I’ve written about this before: the many names trans women in TN were called, and how those sharp blades cut deep, and why I, in fear of those very labels, held back from truly understanding my gender. In that moment, Kanchana became less of a film for me, and more a political statement. It moved me. And I suspect, a lot more people.
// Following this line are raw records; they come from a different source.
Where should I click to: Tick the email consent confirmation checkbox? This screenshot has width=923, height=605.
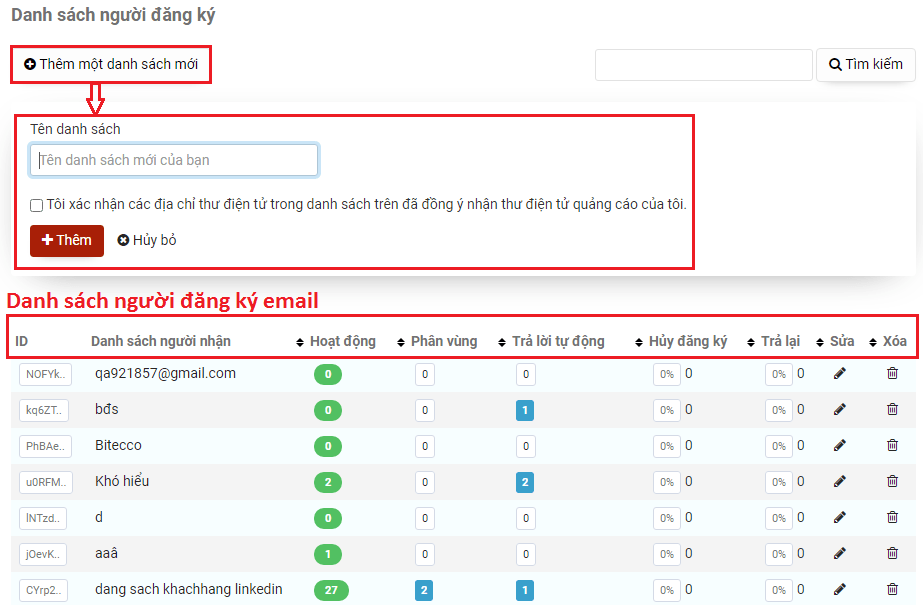37,205
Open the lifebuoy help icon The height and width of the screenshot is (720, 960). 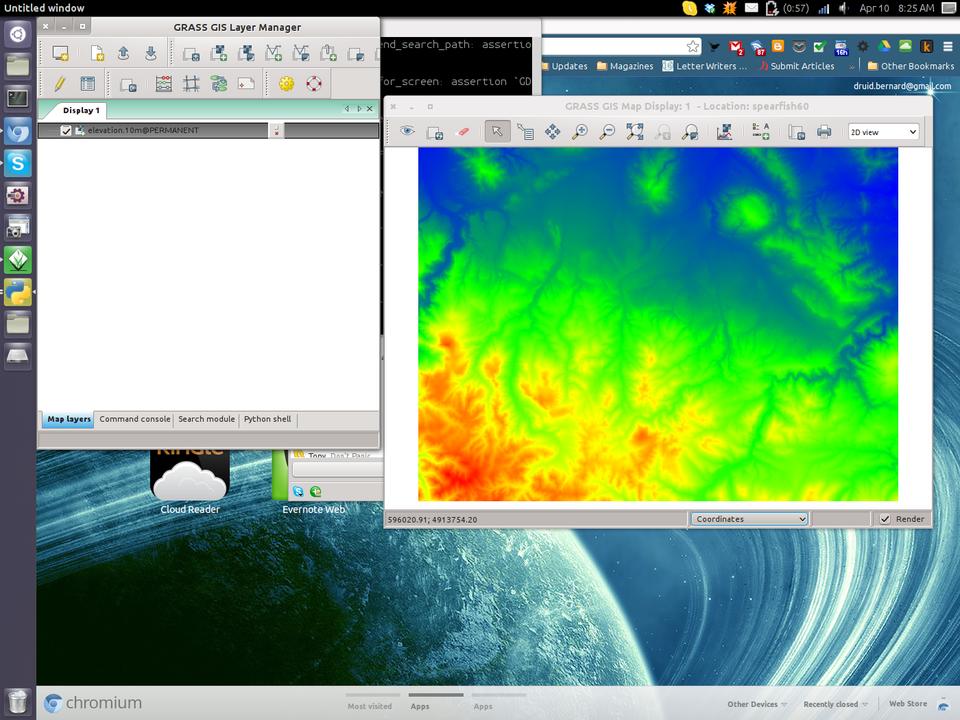click(x=314, y=84)
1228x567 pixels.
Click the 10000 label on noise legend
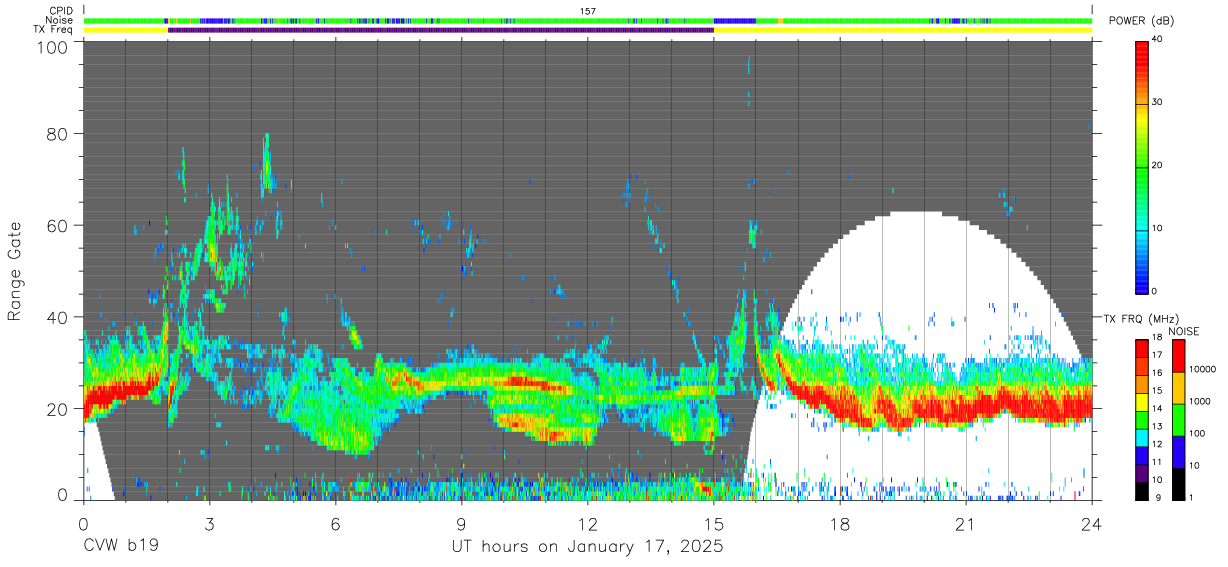tap(1205, 370)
Further, I believe (and know to be largely true) it validated life choices many trans women and trans persons in TN made. It showed that for trans women in Tamil Nadu, education could mean the difference between performing “traditional” (begging, sex work) work and being a larger part of mainstream society. Among many transgender communities in India, Tamil trans women are employed in higher numbers in what’s considered non traditional work. And so, it felt right for Geetha, Kanchana’s daughter, to aspire to be a doctor. There are success stories and there are Living examples of trans women inspirations.

In the Laxmii version of this scene, there was something missing. For one, the young woman - Geetha again - has fewer lines to speak, and further we don’t see her personal ambitions or growth. She goes on straight to being a political activist. She’s apparently in a party (did I see the logo right, was that almost a Congress party symbol?) The Laxmi of Laxmii (is this a nod to Laxmi Narayan Tripathi?) says more or less the same things that Kanchana said. When Laxmi called out society for calling her names, I cried, I admit. It moved me.

Afterwards, I asked myself, why didn’t I also feel better afterwards. Why didn’t I feel like things could improve? It can’t only be the language can it? I went back to that scene, this time with the subtitles on. Perhaps I missed a nuance in the language? The English subtitles rendered Kinnar as “transgender”. Not transgender persons or transgender women. But that ugly, empty, personhood-less term transgender. That to me seemed like everything that was the remake. You take something with a bit of soul, and in the process of remaking it, strip it of that very soul. Of that which made it personal.

And it was not just this scene. When Raghava of the Kanchana film goes over what has happened to Kanchana, he wrestles with the right and the wrong. The good and the bad. The personal and the larger social. Here was a man who, from the beginning we see as afraid, sets aside his personal fears and dislikes to serve justice. To right a wrong. In Laxmii, that conflict, that interiority of the character is never shown or told about. We go from exorcism to the return of the ghosts in almost no time and then bang, climax.

Where is the ghost denier? Where is the rational person who does not believe in god and devil? What are you losing to gain justice? What are we, in this remake, gaining to justify the loss of the nuance? Where is the punch?

Disclaimer: This review was not paid for or commissioned by anyone associated with the series/film. TNM Editorial is independent of any business relationship the organisation may have with producers or any other members of its cast or crew.